A new study published in the journal Biological Psychiatry suggests that a new form of treatment known as nalmefene, which includes reducing alcohol consumption, instead of complete abstinence, is effective in treating alcoholism.
Traditionally, abstinence has been regarded as the primary treatment goal for alcohol dependence, and current pharmacological treatments for alcoholism are approved only for relapse prevention. However, relapse rates remain high and a goal of abstinence is unacceptable to many patients. To address these concerns and provide opportunities for improved patient outcomes, new evidence-based treatments are necessary.
Advertisement"Our new findings may mark a true paradigm shift in the treatment of men and women who suffer from alcohol related disorders. While abstinence should be the best bet, a reduction in consumption may be a valuable alternative for the many patients who cannot attain abstinence or are not (yet) capable of doing so," said Dr. Karl Mann at Central Institute of Mental Health in Germany, who led the research.
Mann and his colleagues conducted a clinical trial to investigate the effectiveness of nalmefene in reducing alcohol consumption. They recruited 604 alcohol-dependent patients, half of whom were randomized to receive nalmefene, while the other half received visually-identical placebo pills. Neither patients nor their doctors knew which treatment they were receiving. Patients were instructed to take one tablet on each day they perceived a risk of drinking alcohol, and were followed by the study investigators for 24 weeks.
What they found is promising. Nalmefene was significantly better than placebo in reducing alcohol consumption and it improved patients' clinical status and liver enzymes. It was also generally well-tolerated, with most side effects characterized as mild or moderate and quickly resolved.

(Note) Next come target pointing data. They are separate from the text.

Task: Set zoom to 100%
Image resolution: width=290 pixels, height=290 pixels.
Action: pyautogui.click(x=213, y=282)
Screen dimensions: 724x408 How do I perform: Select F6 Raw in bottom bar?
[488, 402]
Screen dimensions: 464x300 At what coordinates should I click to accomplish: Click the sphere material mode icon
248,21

"With nalmefene, we seem to be able to 'block the buzz' which makes people continue to drink larger amounts. With such a harm reduction approach, a new chapter in treating alcoholism could be opened," said Mann.
These findings provide evidence that "as-needed" prescription of nalmefene is an effective treatment for alcohol dependence. Unlike medications that must be taken every day, the as-needed approach targets medication administration to periods where alcohol use is more likely.

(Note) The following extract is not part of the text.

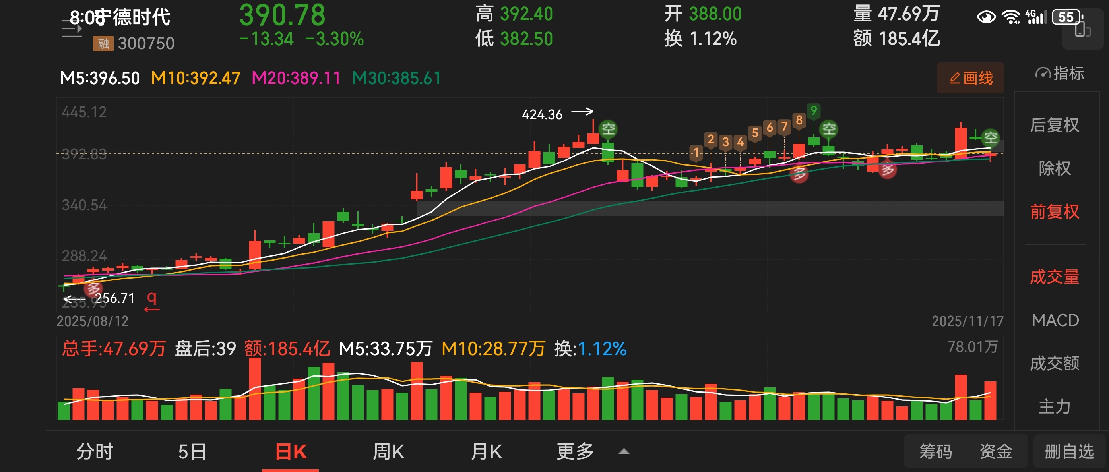Select 后复权 adjustment mode
This screenshot has width=1109, height=472.
point(1054,125)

"It is encouraging to see the efficacy of nalmefene in this clinical trial. There is a need for more treatment options for the pharmacotherapy of alcoholism," said Dr. John Krystal, Editor of Biological Psychiatry. "This study also provides support for 'as-needed' treatment, an approach that may be attractive to many patients. However, it flies in the face of the notion that daily treatment may protect people who are either ambivalent about treatment or unaware when they are particularly at risk for relapse."

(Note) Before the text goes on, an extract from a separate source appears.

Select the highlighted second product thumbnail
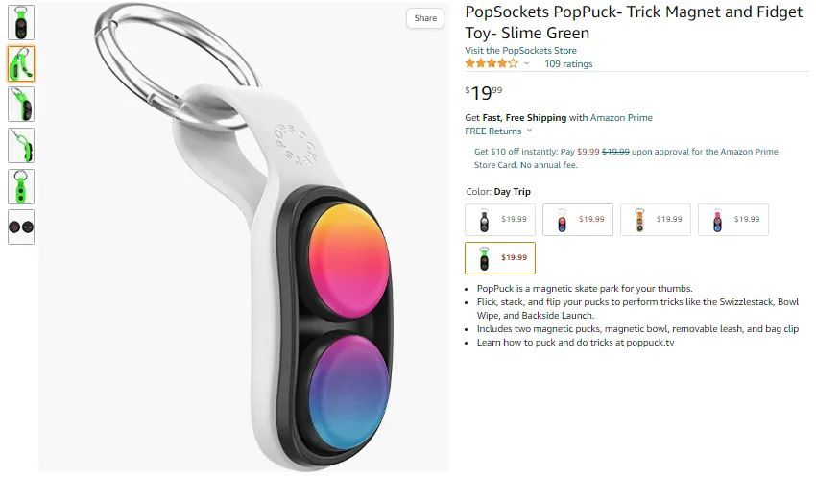 (x=21, y=63)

The first medication developed for the treatment of alcohol dependence was naltrexone, an opioid receptor blocker. At therapeutic doses, it blocks most of the mu subtype of opioid receptors in the brain but it has lesser effects at the delta and kappa subtype of opioid receptors. Nalmefene is a newer opioid receptor modulator that has a subtly different profile at opioid receptor subtypes, with increased relative potency for kappa opiate receptors compared to its potency at mu opiate receptors. It was studied here because it has been shown to have potential for reducing alcohol consumption.
"It remains to be seen whether the differences between nalmefene and naltrexone at opioid receptors yield meaningful differences in their effectiveness," cautioned Krystal.
As with most studies, additional research is necessary, but this study provides strong evidence that nalmefene can provide an important clinical benefit for alcohol-dependent patients.